3.1 Peloponnesiache colonies on the Gulf of Taranto

In the same period in which it arose Syracuse, the Gulf of Taranto were founded other cities destined to become no less glorious, by settlers from various regions of the Peloponnese: dall'Acaia, from Laconia, dall'Argolide. This wave of migration, back a few decades to colonization in the West Euboian, landed on the coast of the Gulf of Taranto at the end of the eighth century. One after the other and side by side arose Sybaris, Crotone, Taranto, Metaponto.

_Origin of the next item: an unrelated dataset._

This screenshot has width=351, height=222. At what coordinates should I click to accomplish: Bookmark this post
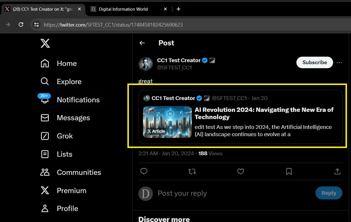pos(289,171)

Many were the Greek and Trojan heroes who, According to the legend, landed in Italy and Sicily, after the fall of Troy. Tra in which nostoi (returns) of these heroes were often interdependent relations, so much so that some could be collected in the same poem in five cantos, in an age indeterminable, composed of Agia Trezene, and entitled Nostoi, in the epic cycle that followed the Destruction of Ilium (Ilion Persia) Arctino ahead of Miletus and the Odyssey.

Strabone, before narrating how the Achaeans of the Peloponnese were settled in Metaponto shortly after the founding of Sybaris, tells us, without citing the source, that had existed before a Metaponto of Pili. This original Metaponto was founded by the companions of Nestor, the return of the Trojan War, and would have enjoyed such prosperity, thanks to the fertility of his campaign, that its inhabitants have dedicated at Delphi a "harvest gold". A proof of the existence of this city founded by Pili, Strabo adds that it was later destroyed by the Samnites. In particular, the Samnites quoted by Strabo, however, lies an anachronism since the invasion of the Samnites on the Ionian coast occurred only in the fifth century. We must therefore assume that Strabo has indicated with the term "Samnites" the natives, except that there is not even a confusion with the Samnites in the fourth century attacked the historical Metaponto. And maybe even the "golden harvest" consecrated at Delphi was an offer of much more recent Achaean colony, which in fact minted coins with the effigy of the ear. On the other hand Strabo clearly distinguished from the mythical founding of the historical Metaponto, and citing Antiochus, states that when the Achaeans Sibariti invited their brothers to settle in Metaponto, the region had already been abandoned by the first inhabitants. It should also be noted that the geographer Strabo, describing the coast of Etruria, says that the city of Pisa was a colony of Metaponto those same Pili who founded and was founded by the people of Pisa in the Peloponnesus, with that Nestor had participated in the Trojan War. On return from Troy, Pili these were lost and some of them settled on the Etruscan coast and part of Metaponto. At the origins of the Peloponnesian Etruscan Pisa also alludes to Virgil in the Aeneid, Virgil is completed and this news as well as Servius in his commentary on the Aeneid. This tradition is confirmed by Pliny the Elder. Also, Pisa was localized to the legend of Epeo, Homer's character who had participated in the Trojan War with thirty ships of the Cyclades and he had built with the help of Athena devised the wooden horse by Odysseus to take Troy, legend that is also found in the region metapontina.